Estudo retrospectivo para análise de um sistema de risco clínico-genômico em amostras de biópsia de próstata ou prostatectomia de 6928 pacientes com câncer de próstata localizado de uma coorte multicêntrica. Foi realizada análise da expressão gênica de 22 biomarcadores para classificar os pacientes nos grupos de risco (baixo, intermediário e alto) do sistema clínico-genômico em comparação com sistemas de risco atualmente utilizados (p. ex. NCCN e CAPRA). OS resultados demonstraram um melhor índice-C em comparação com a classificação NCCN e CAPRA (0,84 vs 0,71 vs 0,71, respectivamente) e que 33,4% dos pacientes foram reclassificados com base nesta nova classificação.

Comentário: O estudo demonstra que a integração de análise da expressão gênica aos critérios clínicos de risco já estabelecidos, aumenta a acurácia na definição prognóstica e é capaz de realizar melhor estratificação entre pacientes de risco baixo, intermediário e alto. Para incorporação destes dados ainda é necessária validação dos dados em coorte independente prospectiva.

Estudo 5 – Extended versus limited pelvic lymphadenectomy during radical prostatectomy for intermediate- and high-risk prostate cancer: Early outcomes from a randomized controlled phase III study. First Author: Jean Felipe Prodocimo Lestingi. Abstract# 5018.
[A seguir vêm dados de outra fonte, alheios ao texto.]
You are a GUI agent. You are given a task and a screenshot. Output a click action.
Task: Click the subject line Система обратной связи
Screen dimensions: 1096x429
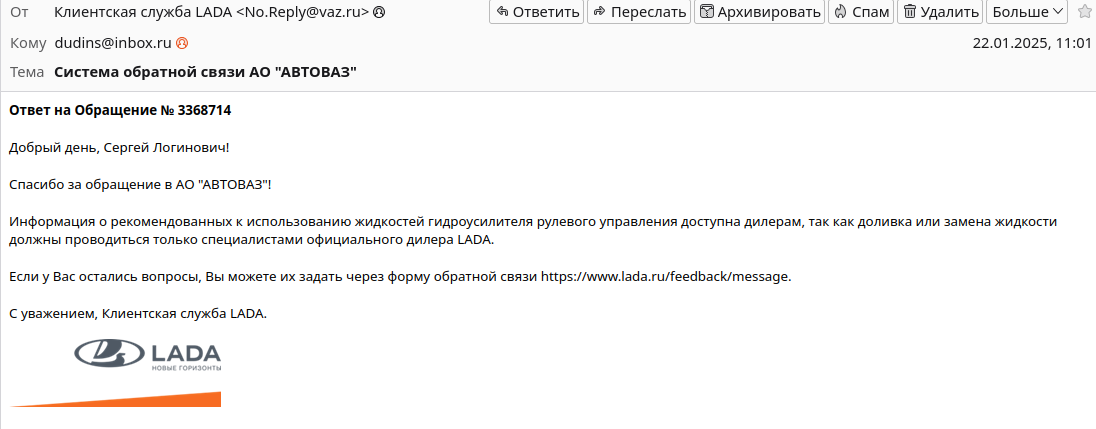(x=206, y=72)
Estudo brasileiro unicêntrico de fase 3 que randomizou 291 pacientes com câncer de próstata localizado de risco intermediário ou alto, para realização de linfadenectomia limitada ou extendida durante a prostatectomia radical. Neste estudo, as características dos pacientes foram bem balanceadas entre os grupos, inclusive com relação ao estadiamento patológico T e percentual de pacientes com margem positiva. Entretanto, pacientes submetidos a linfadenectomia extendida tiveram maior percentual de comprometimento linfonodal (15,9% vs 4,1%). Em termos de toxicidade, houve maior sangramento e complicações pós operatórias no grupo da linfadenectomia extendida (8,3% vs 2,7% complicações Clavien ≥ 3). Apesar do maior número de metástases linfonodais no grupo da linfadenectomia extendida, não houve diferença em sobrevida livre de recorrência bioquímica entre os grupos no seguimento de 35,2 meses.

Comentário: Interessante observar o maior número de pacientes com comprometimento linfonodal patológico no grupo que realizou linfadenectomia extendida, mas sem diferença significativa na taxa de recidiva bioquímica. Dado o seguimento o seguimento ainda curto para o desfecho primário de sobrevida livre de recidiva bioquímica em 5 anos, ainda não se pode concluir que as duas modalidades de linfadenectomia são semelhantes.

Diogo Assed Bastos, MD.
Membro Titular do Centro de Oncologia do Hospital Sírio-Libanês e Médico Oncologista do Serviço de Uro-Oncologia do Instituto do Câncer do Estado de São Paulo (ICESP).